Reproduce the entries starting at the line containing "You are a computer-use" and ending at the line containing "Toggle magnet mode on", substituting "Display area" for "Viewport" and leaving everything else unchanged. Omit the pictures from your answer.

▶ ENTRIES SUPPLIED
* Start *

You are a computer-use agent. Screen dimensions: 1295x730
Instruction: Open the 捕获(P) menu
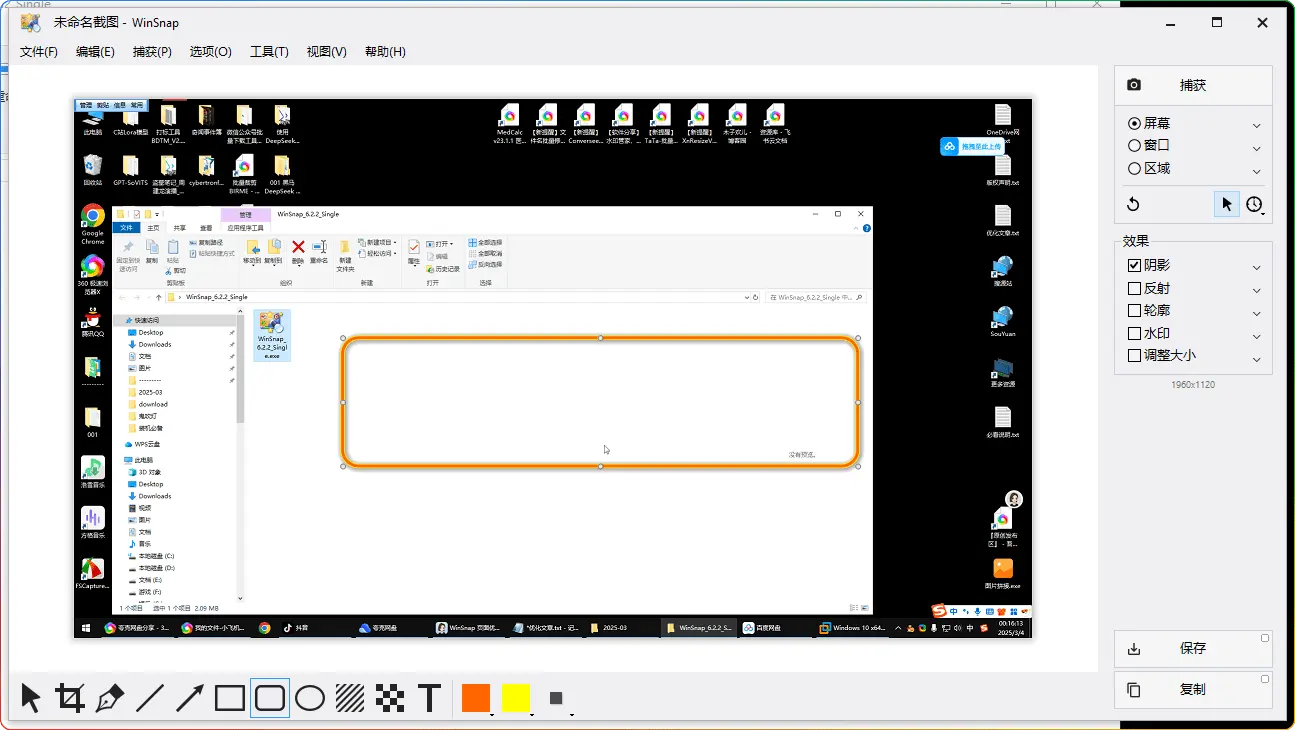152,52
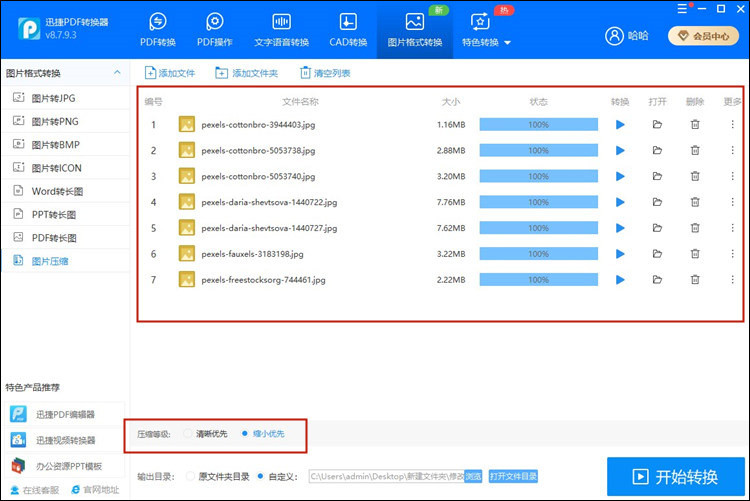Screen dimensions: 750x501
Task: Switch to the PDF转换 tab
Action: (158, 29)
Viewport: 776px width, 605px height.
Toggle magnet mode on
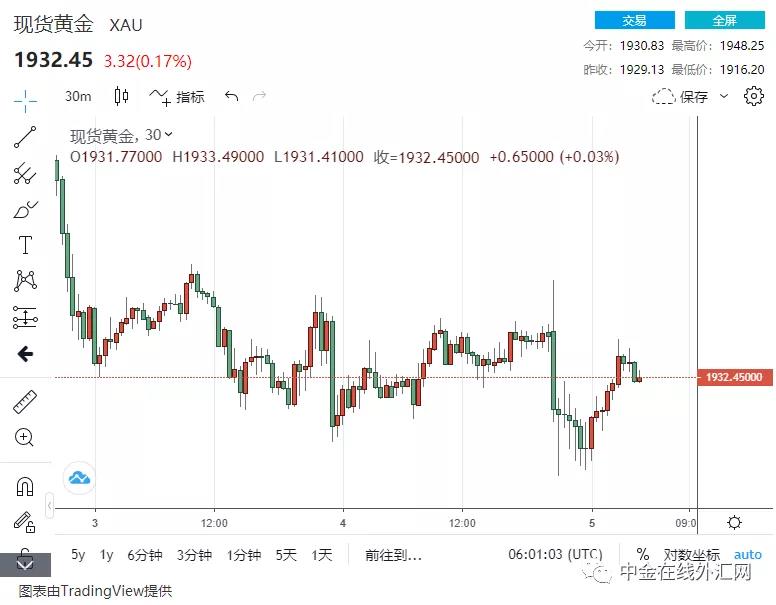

* End *
* Start *

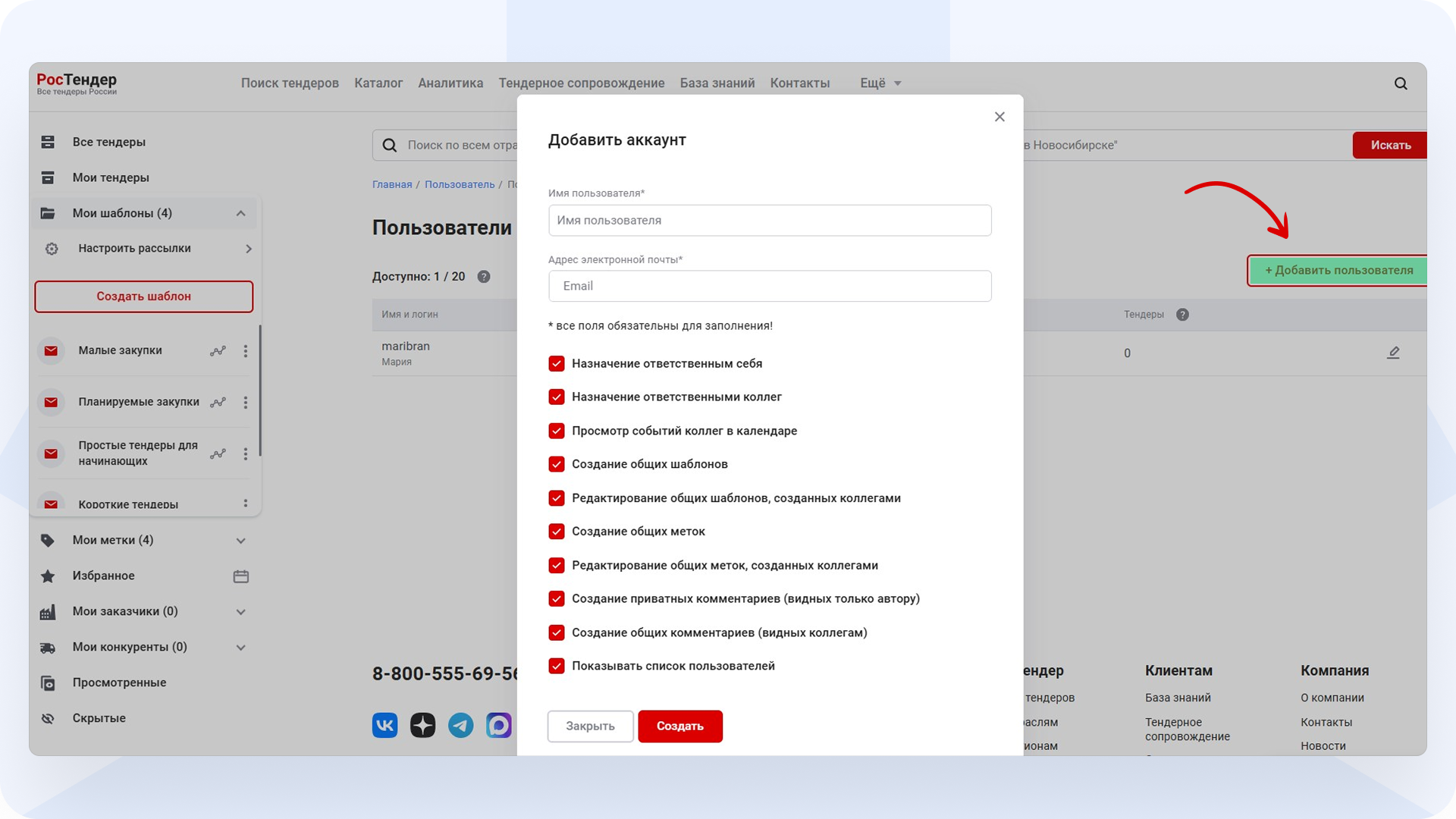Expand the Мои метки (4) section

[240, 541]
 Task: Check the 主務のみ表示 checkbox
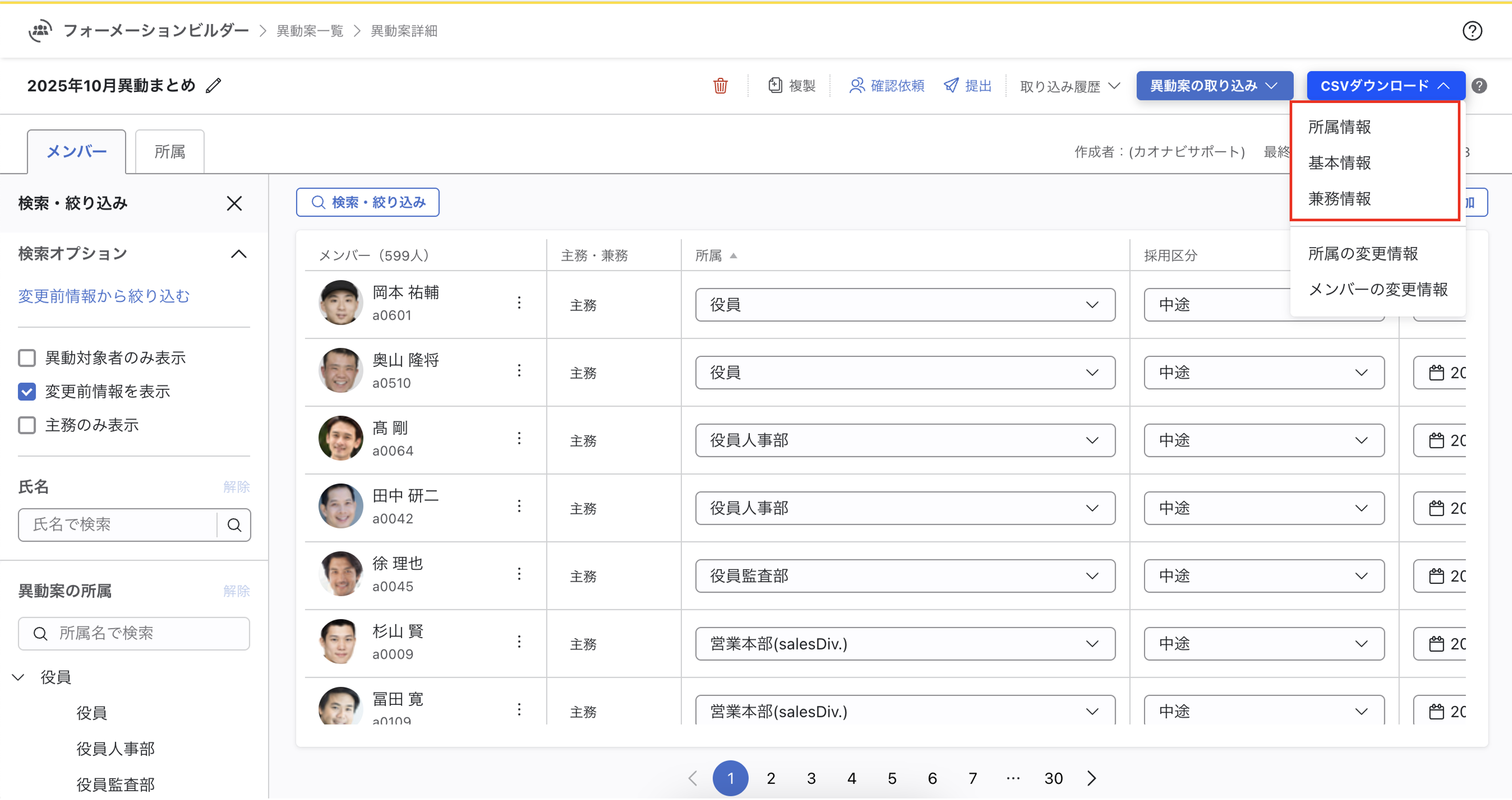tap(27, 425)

* End *
* Start *

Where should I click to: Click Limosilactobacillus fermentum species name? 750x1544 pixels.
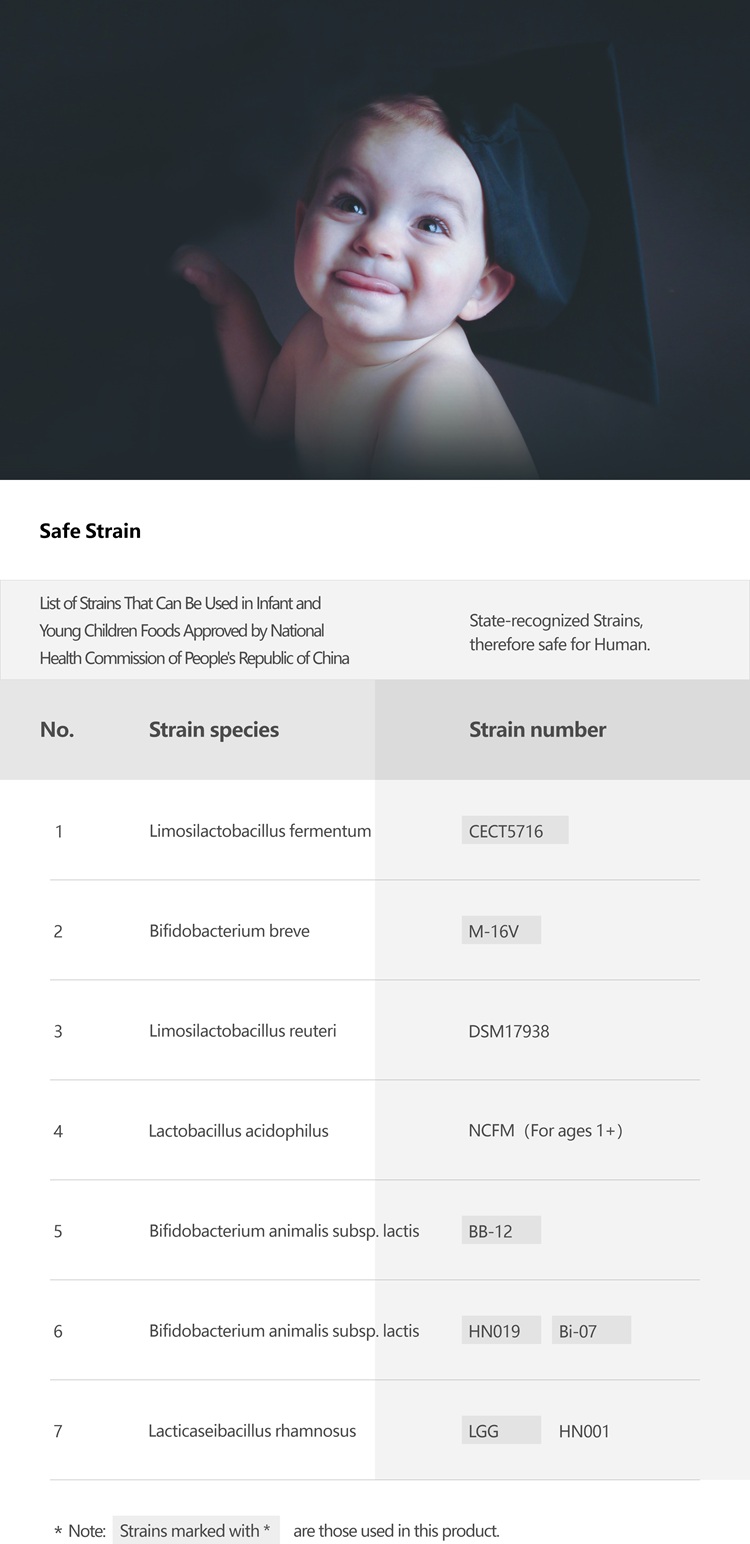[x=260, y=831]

* End *

▶ CORRECT ANSWER
You are a computer-use agent. Screen dimensions: 1295x730
Instruction: Open the 捕获(P) menu
152,52
Screen dimensions: 750x501
Task: Switch to the PDF转换 tab
Action: (158, 29)
Display area: 776px width, 605px height.
Toggle magnet mode on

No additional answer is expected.